[DATA IN THIS EXERCISE]:
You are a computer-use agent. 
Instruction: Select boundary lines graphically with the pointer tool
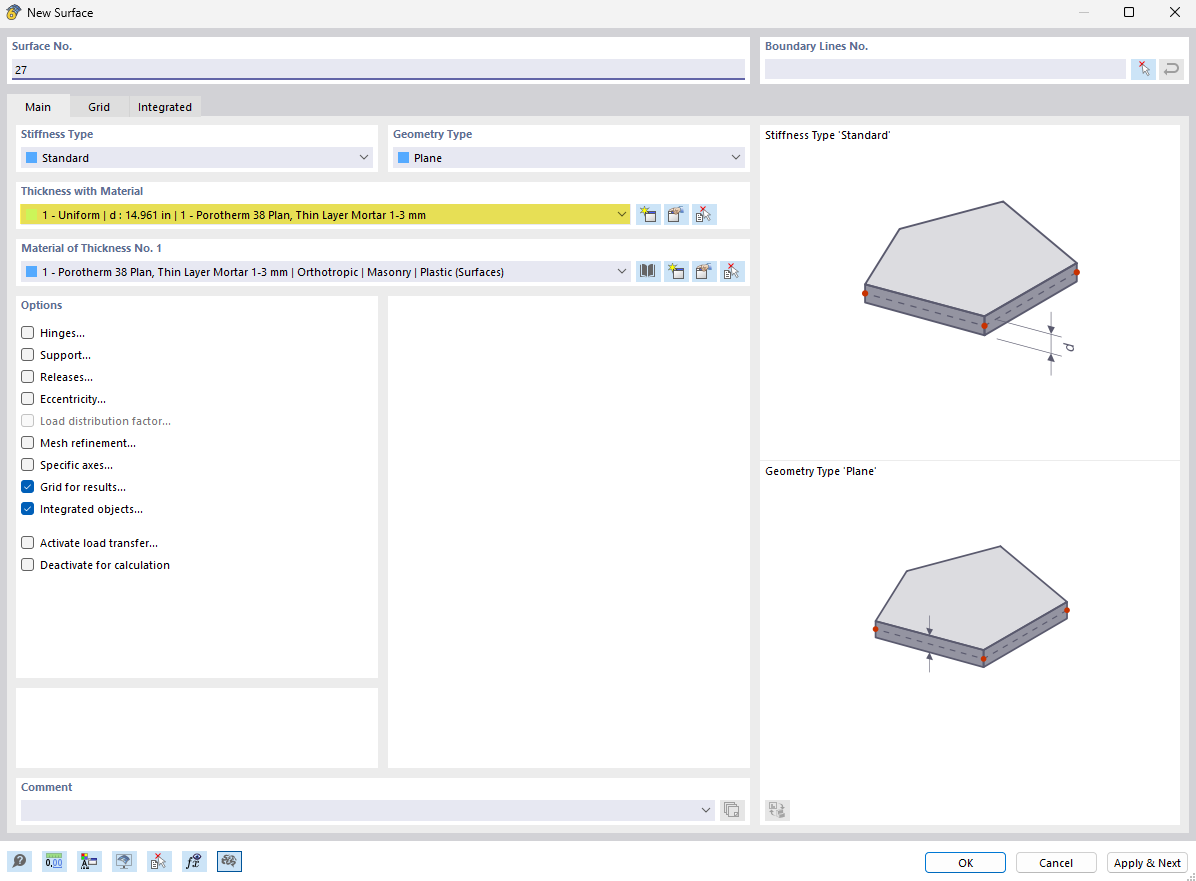(x=1143, y=68)
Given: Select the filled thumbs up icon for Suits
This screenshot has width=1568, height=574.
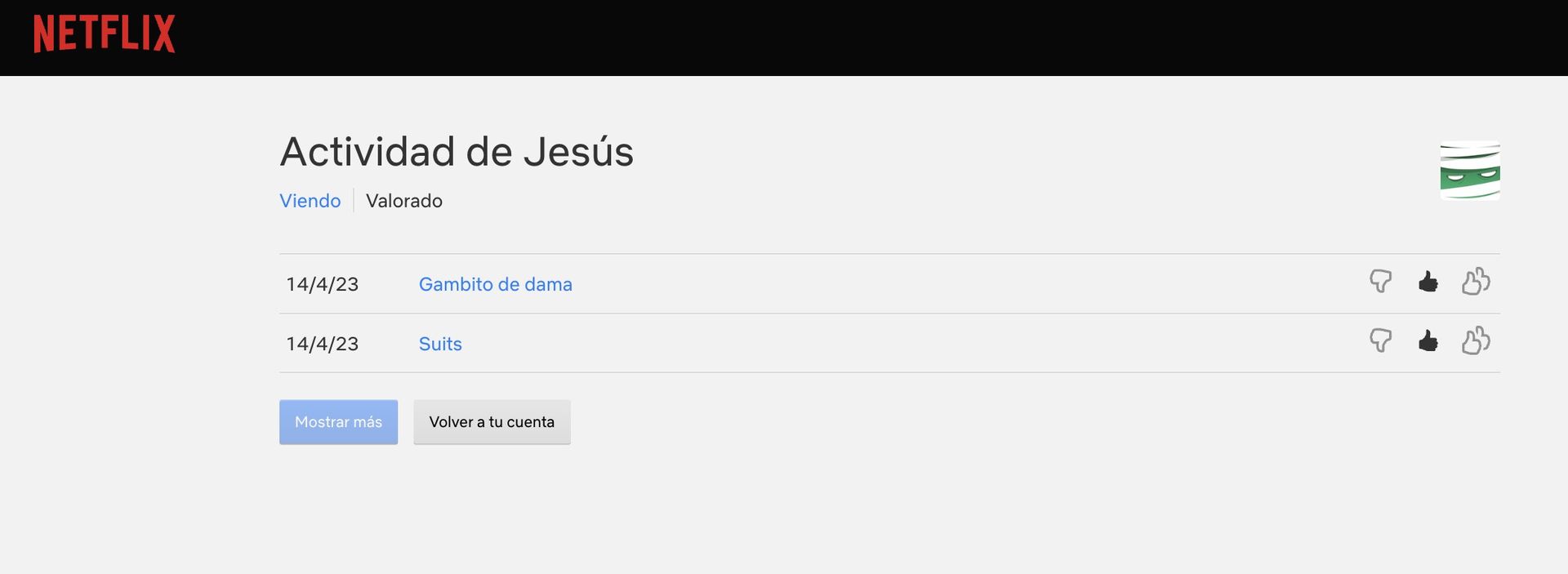Looking at the screenshot, I should pyautogui.click(x=1428, y=341).
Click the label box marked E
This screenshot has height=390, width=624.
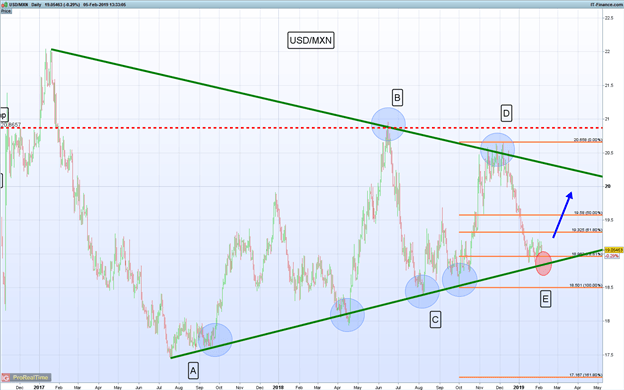546,299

[WHAT YOU HAVE TO DO]:
Extract the full listing above verbatim; pictures are to be left out of the copy.

[RESPONSE AREA]:
You are a computer-use agent. 
Instruction: Select boundary lines graphically with the pointer tool
(x=1143, y=68)
Given: Select the filled thumbs up icon for Suits
This screenshot has width=1568, height=574.
Looking at the screenshot, I should pyautogui.click(x=1428, y=341).
Click the label box marked E
This screenshot has height=390, width=624.
546,299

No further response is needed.